Utilizing a primary objective lens and a fiber bundle array, we have developed and present a multi-modal fiber array snapshot technique (M-FAST) employing an array of 96 compact cameras. High-resolution, multi-channel video acquisition across large areas is facilitated by our technique. A novel optical configuration, accommodating planar camera arrays, and the capability to acquire multi-modal image data are two pivotal enhancements offered by the proposed design over prior cascaded imaging systems. M-FAST, a scalable multi-modal imaging system, enables the acquisition of both snapshot dual-channel fluorescence images and differential phase contrast measurements within a 659mm x 974mm field of view with a 22-μm center full-pitch resolution.

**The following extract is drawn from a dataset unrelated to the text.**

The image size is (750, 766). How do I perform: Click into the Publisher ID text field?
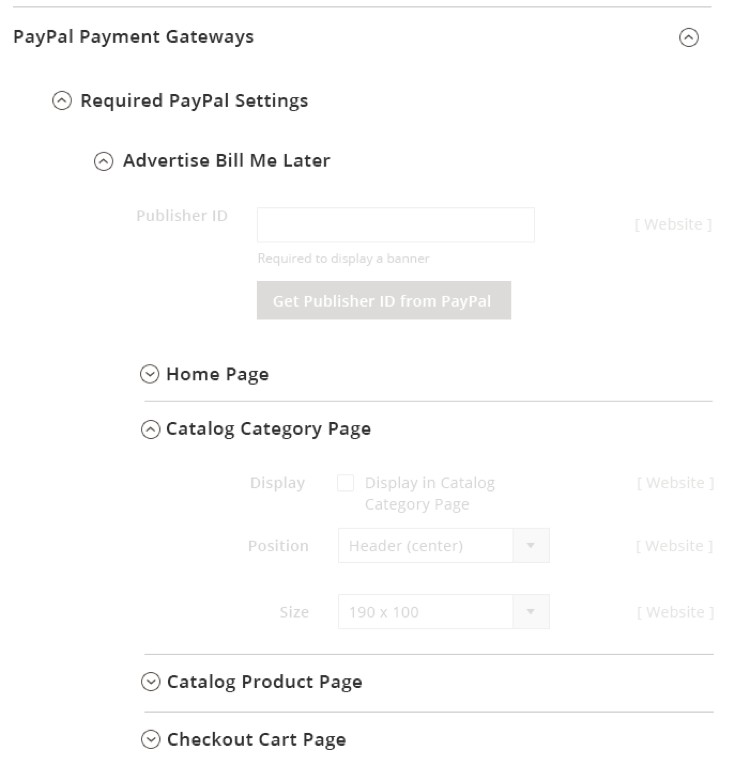coord(395,225)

In spite of the potential of terahertz (THz) spectroscopy in fingerprint sensing and detection, traditional sensing methods face unavoidable problems when analyzing samples present in small amounts. A novel absorption spectroscopy enhancement strategy, based on a defect 1D photonic crystal (1D-PC) structure, is presented in this letter, aimed at achieving strong wideband terahertz wave-matter interactions in trace-amount samples. Leveraging the Fabry-Perot resonance effect, one can amplify the local electric field in a thin-film specimen by altering the length of the photonic crystal defect cavity, thereby significantly enhancing the wideband signal associated with the sample's unique spectral fingerprint. This approach demonstrates a significant amplification in absorption, roughly 55 times higher, over a broad range of terahertz frequencies. This enhances the ability to distinguish between various samples, including thin lactose films. The research findings of this Letter introduce a new method for improving the comprehensive range of terahertz absorption spectroscopy used to study trace samples.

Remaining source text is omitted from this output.